Partes do exercício:
1. Reescreva o texto sobre a entrevista de "São meus discípulos, se" até "7 de Agosto.", inclusive, trocando "Anatomia do Poder" por "Raízes do Poder".
2. Escreva a continuação do texto sobre a entrevista a partir do ponto em que ele termina.

Trecho do documento:
::::
Entrevistado pelo Dr. Ives Gandra Martins

São meus discípulos, se alguns tenho,
os que estão contra mim;
porque esses guardaram no fundo da alma
a força que verdadeiramente me anima
e que mais desejaria transmitir-lhes:
a de não se conformarem.

Agostinho da Silva
(“Sete Cartas a um jovem filósofo”)

Senti-me honrado ao receber o convite de meu querido irmão Ives, ilustre jurista, para entrevista em seu consagrado programa Anatomia do Poder, que vai ao ar todos os domingos às 21:00 na Rede Vida, entrando a seguir no Youtube e no Instagram. O nosso diálogo foi transmitido no dia 7 de Agosto.

O motivo central da entrevista esteve ligado à minha recente turnê em Portugal. Pudemos trocar ideias, pois em Coimbra, sempre a convite da tradicionalíssima universidade, apresentei-me ao longo dos anos em recitais privilegiando majoritariamente compositores portugueses, mormente o insigne Carlos Seixas (1704-1742), conimbricense. Durante esse período, meu livro “Impressões sobre a Música Portuguesa” foi publicado pela Imprensa da Universidade de Coimbra (IUC) em 2011. Ives, em sua brilhante carreira, proferiu conferências e participou de bancas acadêmicas na Universidade fundada em 1290, uma das mais antigas da Europa. Apesar de áreas distintas, há entre nós mais este elo fulcral. Devido ao tempo restrito da entrevista, ainda tive oportunidade de discorrer sucintamente no primeiro segmento sobre minha ligação acentuada com a música portuguesa.
::::
Registros brutos:
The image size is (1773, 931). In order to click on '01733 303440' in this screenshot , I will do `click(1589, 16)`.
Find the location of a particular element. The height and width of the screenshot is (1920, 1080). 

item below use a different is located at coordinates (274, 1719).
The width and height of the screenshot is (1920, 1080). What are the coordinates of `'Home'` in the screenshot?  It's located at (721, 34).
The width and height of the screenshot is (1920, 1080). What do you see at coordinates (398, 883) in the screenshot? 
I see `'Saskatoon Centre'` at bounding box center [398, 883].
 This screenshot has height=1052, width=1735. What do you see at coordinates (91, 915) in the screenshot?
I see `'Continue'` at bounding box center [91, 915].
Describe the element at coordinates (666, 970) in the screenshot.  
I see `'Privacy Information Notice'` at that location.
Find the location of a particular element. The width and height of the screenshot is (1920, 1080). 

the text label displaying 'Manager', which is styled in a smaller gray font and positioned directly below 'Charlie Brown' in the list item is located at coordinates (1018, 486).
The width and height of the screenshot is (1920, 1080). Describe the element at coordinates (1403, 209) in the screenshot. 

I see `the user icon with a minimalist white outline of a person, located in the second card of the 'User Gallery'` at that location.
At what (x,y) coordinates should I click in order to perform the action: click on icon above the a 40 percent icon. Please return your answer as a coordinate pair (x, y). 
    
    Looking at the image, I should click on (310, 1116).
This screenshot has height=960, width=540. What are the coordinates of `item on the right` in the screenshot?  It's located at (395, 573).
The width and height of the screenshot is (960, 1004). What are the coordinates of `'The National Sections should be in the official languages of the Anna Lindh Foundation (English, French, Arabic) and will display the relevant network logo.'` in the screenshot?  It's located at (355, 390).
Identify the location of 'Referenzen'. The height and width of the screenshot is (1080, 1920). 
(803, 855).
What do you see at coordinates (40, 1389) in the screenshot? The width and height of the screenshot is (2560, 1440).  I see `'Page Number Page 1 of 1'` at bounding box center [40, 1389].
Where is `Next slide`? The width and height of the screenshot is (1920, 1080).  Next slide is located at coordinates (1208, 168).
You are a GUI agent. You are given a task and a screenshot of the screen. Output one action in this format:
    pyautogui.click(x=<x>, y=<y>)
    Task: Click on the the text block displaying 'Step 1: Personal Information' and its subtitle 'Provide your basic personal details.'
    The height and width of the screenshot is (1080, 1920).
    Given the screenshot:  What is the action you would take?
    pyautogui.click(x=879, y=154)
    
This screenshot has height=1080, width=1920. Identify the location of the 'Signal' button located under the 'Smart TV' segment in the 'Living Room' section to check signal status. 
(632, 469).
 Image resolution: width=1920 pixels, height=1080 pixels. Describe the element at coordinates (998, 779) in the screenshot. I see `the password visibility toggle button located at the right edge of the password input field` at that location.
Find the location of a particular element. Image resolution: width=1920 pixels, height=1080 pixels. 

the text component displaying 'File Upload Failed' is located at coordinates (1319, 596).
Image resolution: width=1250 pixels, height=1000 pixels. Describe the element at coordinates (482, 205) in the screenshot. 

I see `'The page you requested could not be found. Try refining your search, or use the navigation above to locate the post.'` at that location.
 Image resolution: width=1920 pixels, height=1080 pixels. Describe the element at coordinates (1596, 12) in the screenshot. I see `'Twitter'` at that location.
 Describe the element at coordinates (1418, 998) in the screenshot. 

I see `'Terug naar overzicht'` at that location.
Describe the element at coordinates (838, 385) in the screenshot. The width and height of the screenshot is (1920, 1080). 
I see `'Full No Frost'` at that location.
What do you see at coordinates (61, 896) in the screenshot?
::::
Respostas do exercício:
1.
São meus discípulos, se alguns tenho,
os que estão contra mim;
porque esses guardaram no fundo da alma
a força que verdadeiramente me anima
e que mais desejaria transmitir-lhes:
a de não se conformarem.

Agostinho da Silva
(“Sete Cartas a um jovem filósofo”)

Senti-me honrado ao receber o convite de meu querido irmão Ives, ilustre jurista, para entrevista em seu consagrado programa Raízes do Poder, que vai ao ar todos os domingos às 21:00 na Rede Vida, entrando a seguir no Youtube e no Instagram. O nosso diálogo foi transmitido no dia 7 de Agosto.

2.
Clique para ouvir, de Carlos Seixas, a Sonata nº 34 em Mi Maior, na interpretação de J.E.M.:

https://www.youtube.com/watch?v=QXoSKycVA5k

Numa segunda parte da entrevista dialogamos sobre dissertações e teses universitárias. Concordâncias tivemos nos temas basilares relacionados a esses trabalhos acadêmicos. Igualmente pela brevidade do tempo, estendo-me no presente post sobre colocações por Ives levantadas que substanciaram o diálogo e que se mostram, com o passar dos anos, recorrentes ou, em palavra mais contundente, acentuadas.

Ao longo de mais de 15 anos de blogs hebdomadários ininterruptos, tenho frisado minha apreensão sobre a quantidade exacerbada de dissertações e doutorados, grande maioria deles que, mantidos nos arquivos das tantas universidades espalhadas pelo país, jamais serão consultados. Toneladas, diria. Razões há para essa lamentável situação.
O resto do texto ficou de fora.